Thursday, 19 April 2012

Hong Kong fast food part 2: KFC is an abomination

Apologies for the delay between posts.  This is partly attributable to my going on holidays over Easter, and partly attributable to the psychological burden I naively placed myself under last time by promising that I would write about a particular subject.  Previously I have been at liberty to write about whatever takes my fancy from from week to week.  This week, however, I have been labouring in vain to capture in mere words the sheer disappointment of my visit to KFC Hong Kong.

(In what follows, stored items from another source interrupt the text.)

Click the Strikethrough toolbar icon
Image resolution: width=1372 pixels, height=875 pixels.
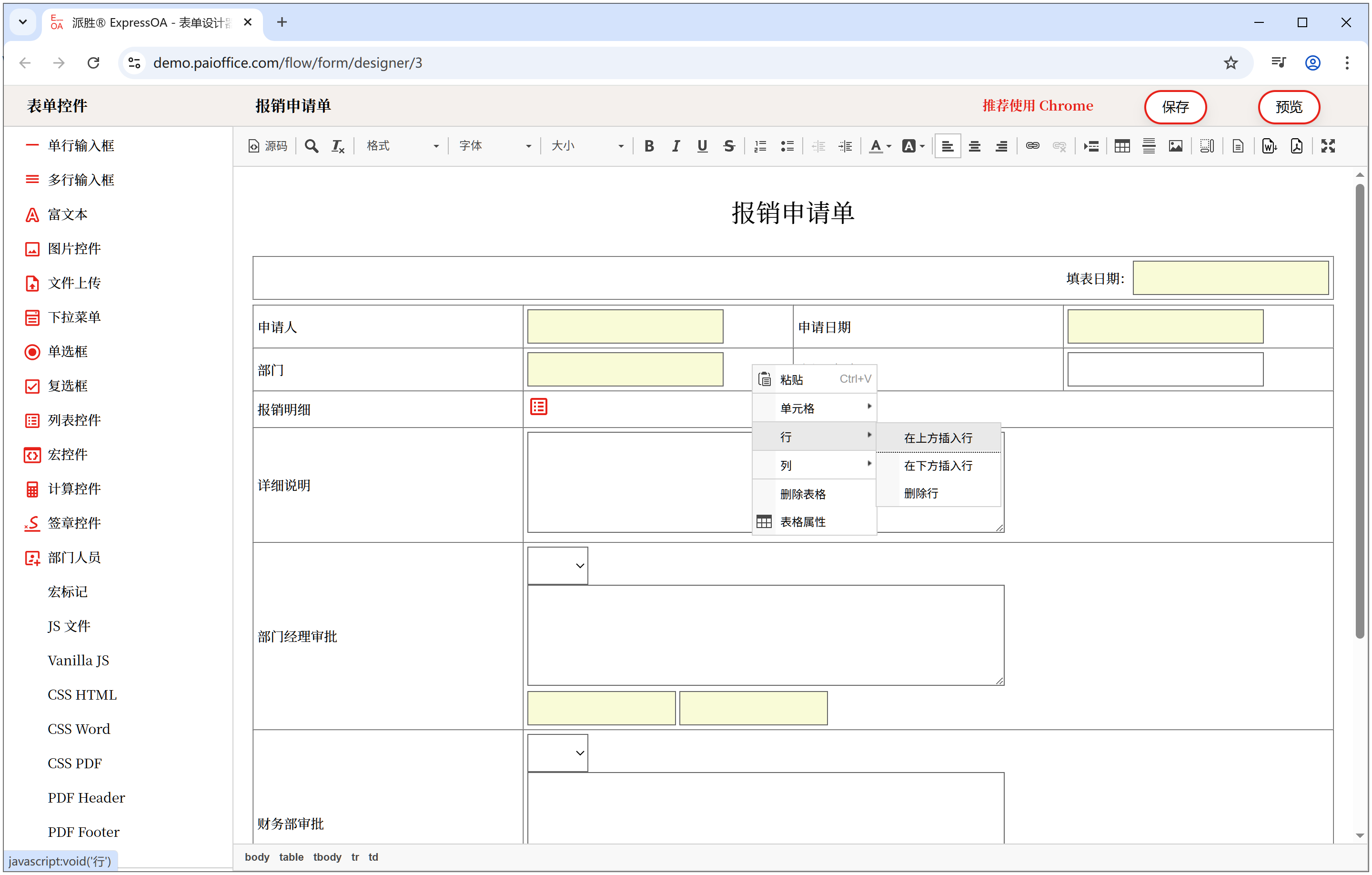coord(729,146)
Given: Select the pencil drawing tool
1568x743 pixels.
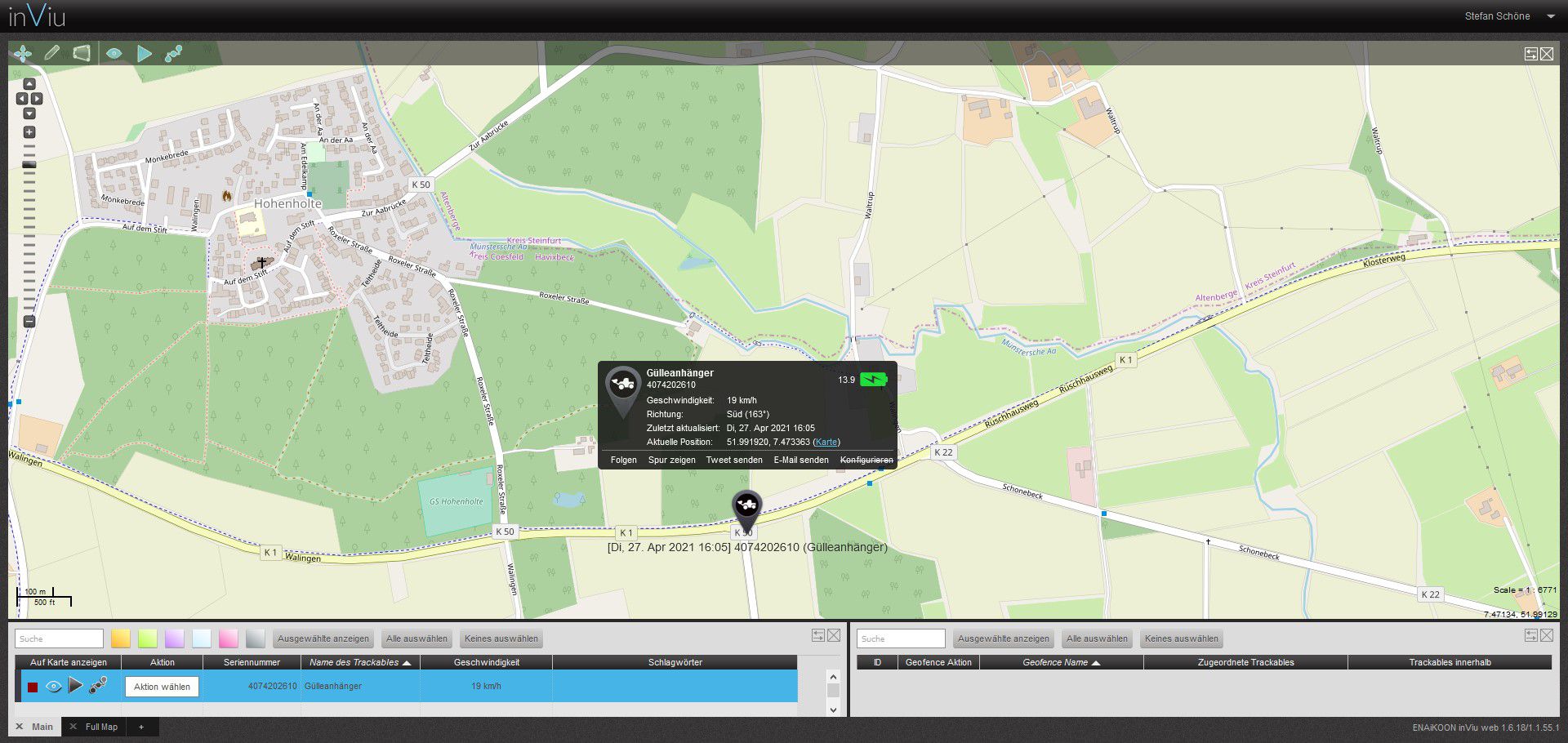Looking at the screenshot, I should pyautogui.click(x=52, y=53).
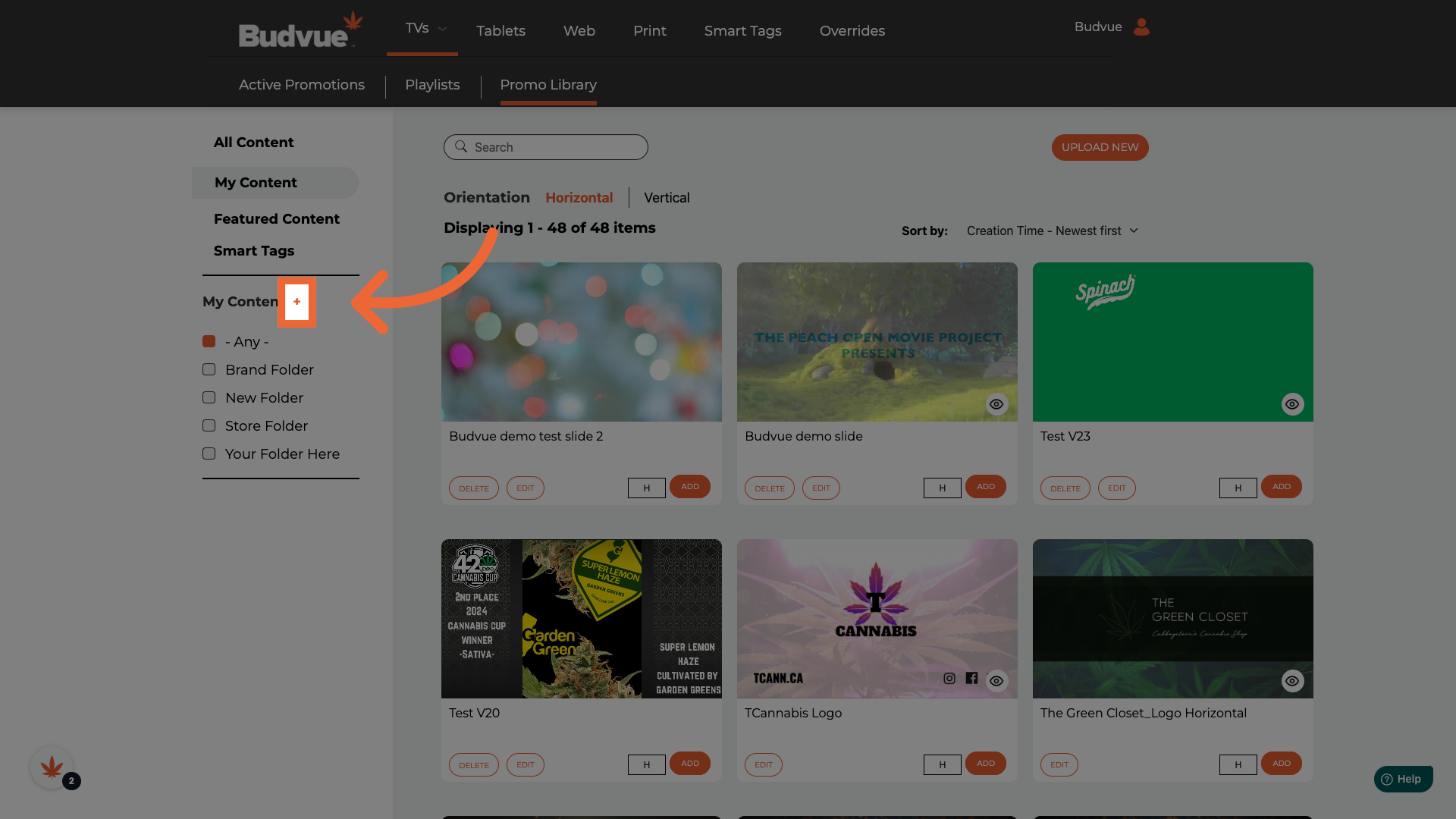
Task: Click the plus icon beside My Content
Action: click(x=297, y=302)
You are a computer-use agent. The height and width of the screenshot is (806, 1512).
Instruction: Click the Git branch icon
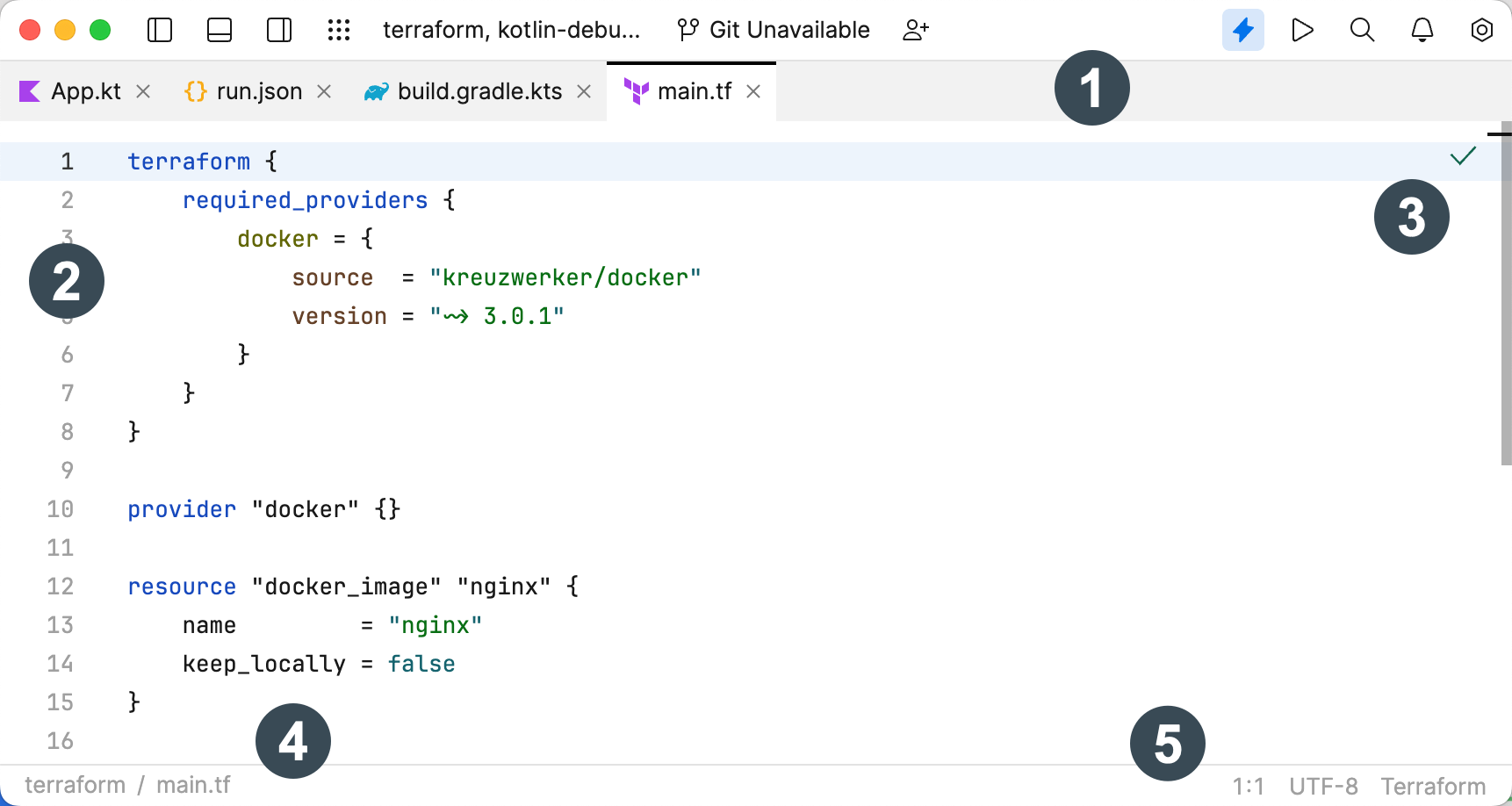687,29
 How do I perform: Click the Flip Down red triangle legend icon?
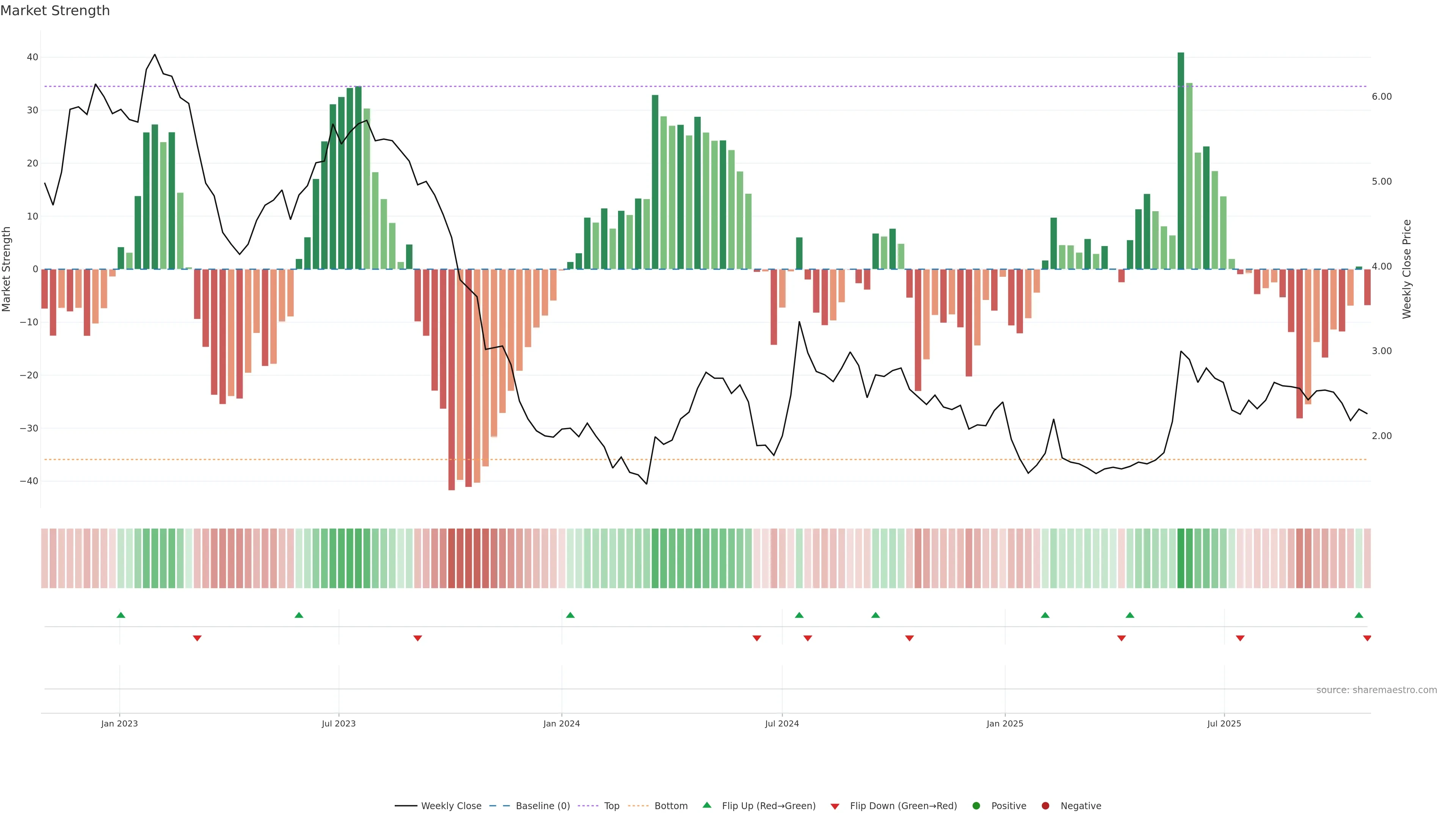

Last week I noted that McDonalds is pretty much the same in Australia and Hong Kong, apart from a few localised menu items and the inexplicable ability to have your freaking wedding there.  One presumes that there is someone at McDonalds HQ whose job it is to ensure a degree of uniformity across McDonalds' international operations, so as not to disorient Americans who somehow find themselves travelling overseas.  I can only hope there is no such person at KFC, because if there is, then that person is massively incompetent.

Now I am not exactly a regular at KFC in Australia.  The whole idea of KFC seems to be taking chicken, which is a pretty healthy food when roasted or braised, and seeing how deadly they can make it by coating it in batter and deep frying it. While hamburgers are pretty unhealthy too, beef is basically full of fat to begin with; at least they're not covering it in chocolate or something to make it even worse for you.

I don't really go for the idea of eating deep-fried chicken pieces, mainly because they leave a greasy residue on your fingers afterwards which reminds you of what you've done.  I prefer their burgers, which by keeping your fingers clean allow you to mentally disavow ever having eaten fast food and move on.  Everybody knows, however, that KFC Australia's main redeeming feature is the chips.  Proper chips, of decent thickness, loaded with chicken flavoured salt, in a little red box.  Sure, they're not as good as the ones at the fish and chip shop, but you can get them at the drive-through, which is another factor which facilitates disavowal.

So imagine my surprise when I discovered that KFC Hong Kong does not sell chips.  No french fries either.  Why?  Why would that be the item you exclude from your localised menu?  Have sliced deep fried potatoes not yet proved that they are more than a passing Western fad in Hong Kong, like ugg boots or cognac?

What KFC instead serves up in Hong Kong is a series of side order-based insults to someone who was expecting chips.  There is rice with sauteed mushrooms or a sort of chicken casserole on top. These are not salty or deep fried and are therefore scarcely an alternative.  There is corn on the cob, which okay, goes with fried chicken but in addition to chips, not instead of.  There is KFC's venerable reconstituted potato and gravy. Right, so you imported *that* idea across borders but not chips?  That just makes things worse.

What KFC offers in lieu of chips is a bizarre waffle-shaped abomination it laughably calls the "crisscut fry".  I have so many problems with this.  Firstly, "crisscut" is not a word.  Secondly, calling it a "fry" conjures up images of the fries other fast food places serve, which are thin and long and moreish.  The KFC crisscut fry is a fat slab of latticed potato which takes several mouthfuls to eat.  Because it is so big, you only get about four to a medium serve, so the act of stealing a chip from your dining partner ceases to be a laughing matter.  Thirdly, at least when I visited, the crisscut fries were so thoroughly deep-fried that I am taking it on trust that they were once potato.

There is of course a range of other oddities, although everything else seems trifling next to the absence of chips. There are only two burgers on the menu, one of which features thousand island dressing - Hongkongers love thousand island dressing on pizza too, incidentally - and the other "savoury cheese sauce".  The adjective "savoury" implies something is added to the cheese but wisely gives no clues.

So there you have it.  Cultural relativism is all very well, but I have learnt is that it isn't much help when you just want a caramel sundae and some proper chips.  All I can hope is that somewhere in Australia there's a Hongkonger on holiday staring up at a fast-food restaurant menu and wondering where the hell he is going to get a prawn burger, a medium mushroom rice, a taro shake and a wedding for under $500.